2. Performing fine-tuning on the pre-training model based on training data to obtain a semantic model, wherein the specific process is as shown in fig. 3:
b1 The full-join layer and the softmax layer are added after the output layer of the pre-training model, and the probability of similarity and dissimilarity is output after the softmax layer. The input of the model is a problem pair in training data, the loss function uses cross entropy, the gradient descent uses Adam gradient descent, f1 and accuracy are adopted as comprehensive indexes, and the optimal semantic model is selected through a verification set.
When the knowledge vector is constructed, the knowledge base problem is traversed circularly, the output (768 dimensions) of the last layer (high first accuracy) and the output (768 dimensions) of the last but one layer (high recall) of the model are used as problem vectors respectively, a client can select the knowledge vectors by himself, and the system defaults to use the output of the last but one layer as the problem vector.
Compared with the traditional bert model, the pre-training model used by the method uses more training data and more training steps, and has better effect in each nlp item by using dynamic whole word masking and canceling the following prediction. In the search system, the pre-training model can be improved by 20.5% in the front 1 hit rate and 11.5% in the front 5 hit rate compared with the simplest bert model after being tested before the fine-training process.
3. The knowledge index construction mainly comprises an inverted index and an Annoy index, the inverted index construction speed is high, the calculation amount of knowledge insertion and deletion index updating is small, the knowledge index construction method is suitable for a knowledge search question-answering system with small data volume (the data volume is preferably within ten thousand), and the recall rate of a problem can be improved by using the mode; the Annoy index is slow in construction speed, index updating caused by knowledge updating is not supported, but the query speed is high in a large amount of data, and the Annoy index is suitable for index searching of a large amount of base database data (the data amount can be supported to the millions), and a user can set and select the index according to the size and the category of a knowledge base. In general, the industry basic question-answering library contains more problems and has fewer updates, so that the method has universality among different clients in the same industry, and an Annoy index is used; while for customization issues (dynamics) for different customers we can use the inverted index to calculate.

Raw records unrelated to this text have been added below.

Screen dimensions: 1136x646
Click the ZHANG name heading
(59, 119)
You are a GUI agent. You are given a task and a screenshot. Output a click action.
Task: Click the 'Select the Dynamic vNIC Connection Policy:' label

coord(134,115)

As shown in FIG. 2, the inverted index is obtained by blocking and separating words and removing blackout words for the questions in the question-answering knowledge base. The Annoy index is obtained by constructing a plurality of high-dimensional neighbor search trees for knowledge vectors in a question-answer knowledge base, the knowledge vectors in the question-answer knowledge base are obtained through a semantic model, and the semantic model is obtained through training data generation and fine-tuning on the basis of a pre-training model.
The industry basic question-answering library contains more problems and has fewer updates, so that the method has universality among different clients in the same industry, and an Annoy index is used; while for customization issues (dynamics) for different customers we can use the inverted index to calculate.
In this embodiment, the pre-training model is a chinese pre-training RoBERTa or XLNet model.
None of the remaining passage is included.